Não conseguimos entrar em contato com Becker para solicitar um posicionamento. Ex-representantes do Silicon Valley Bank encaminharam as perguntas enviadas à FDIC, que se recusou a fazer comentários.

O Silicon Valley Bank foi fundado em 1983 como um banco de pequeno porte para atender as inexperientes empresas de tecnologia. Ao longo das décadas de 1980 e 1990, sua fortuna e tamanho cresceram junto com o setor de tecnologia.Depois de uma tentativa fracassada com empréstimos imobiliários no início dos anos 1990, o banco voltou às suas raízes, lançando seus serviços para empresas de crescimento rápido, mas normalmente não lucrativas, durante o boom da internet. O banco também fez uma aposta paralela nas vinícolas da Califórnia.

Becker, que cresceu em uma fazenda em Indiana, entrou na empresa em 1993, pouco depois de se formar na Universidade Indiana. Ele trabalhou durante um ano em outro banco da Califórnia, no início dos anos 1990, mas, fora isso, sua experiência profissional foi toda no Silicon Valley Bank.

Em 2011, quando Becker foi nomeado CEO, o banco havia se expandido para dezenas de cidades nos EUA e pelo mundo. Ele percebeu a oportunidade para conquistar startups e capitalistas de risco com novas ofertas.

“Quando Greg assumiu o cargo de CEO, ele tinha uma visão clara do que queria que o Silicon Valley Bank fosse”, disse Timothy Coffey, analista bancário da Janney Montgomery Scott. “Ele queria ser o coração e a alma do que acabamos chamando de economia da inovação.”

Nisso, segundo Coffey, ele teve sucesso: “Nada acontecia dentro do Vale do Silício sem envolver o Silicon Valley Bank”.

Com sede em Santa Clara, na Califórnia, o banco tinha pelo menos cinco escritórios na região do Vale do Silício, com uma estética descrita por uma fonte como “uma vibe meio tecnológica com aço inoxidável, e meio acomodação de resort de luxo”. Adegas climatizadas com vinho estavam espalhadas pelos escritórios. Os visitantes da unidade em Sand Hill Road, em Menlo Park, o coração do ecossistema do Vale do Silício, muitas vezes faziam comentários a respeito da exposição dos vinhos das vinícolas que o banco financiava.

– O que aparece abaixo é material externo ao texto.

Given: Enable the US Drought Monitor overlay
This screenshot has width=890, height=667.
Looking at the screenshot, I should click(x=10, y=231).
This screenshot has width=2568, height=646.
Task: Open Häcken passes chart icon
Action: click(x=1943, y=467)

Desde os seus primeiros dias como CEO, Becker manteve um controle rígido sobre a empresa, disse Adam Dean, ex-presidente da SVB Asset Management que deixou a instituição há mais de uma década. “Era a igreja de Greg.”

Inovação

Becker se posicionava como um defensor da inovação. Em biografias oficiais, ele descrevia a si mesmo como “defensor dos empreendedores, de seus investidores e das empresas no setor de inovação internacionalmente”. Ele se tornou amigo de capitalistas de risco.

“Greg estava sempre de olho em algo para daqui a cinco e dez anos”, disse Coffey. “Ele era mais um capitalista de risco do que um banqueiro.”

Para milhares de fundadores e seus financiadores de capital de risco, o SVB tornou-se o banco preferido. Isso se refletiu no aumento de depósitos: até o final de 2021, o banco detinha US$ 189,2 bilhões em depósitos, uma alta em comparação com os US$ 102 bilhões, em 2020, e os US$ 49 bilhões, em 2018. O preço das ações praticamente triplicou de 2018 para 2021.

Cheio de dinheiro para investir, Becker começou a desenvolver uma atividade de banco de investimento para assessorar empresas em fusões e na abertura de capital, acordos que rendiam grandes comissões. O banco oferecia pacotes de remuneração generosos a funcionários de rivais maiores. O SVB comprou um banco de Boston por US$ 900 milhões para administrar o capital de clientes ricos na costa leste dos EUA.

Apesar do aumento nos depósitos, o banco tinha dificuldades para descobrir modos de ganhar dinheiro com eles. Os bancos costumam investir os depósitos de clientes em uma variedade de ativos a partir dos quais podem obter lucros, incluindo uma mistura de títulos de longo e curto prazo emitidos pelo governo – uma aposta bastante segura.

Entretanto, o SVB decidiu que a dívida pública com vencimento entre 10 e 30 anos – e oferecendo taxas de juros mais altas na época – era uma aposta melhor do que os títulos com vencimento mais rápido, que pagavam menos juros, segundo analistas. Por isso, o banco fez uma aposta exagerada em títulos de longo prazo, uma falta de diversidade que fez crescer o risco.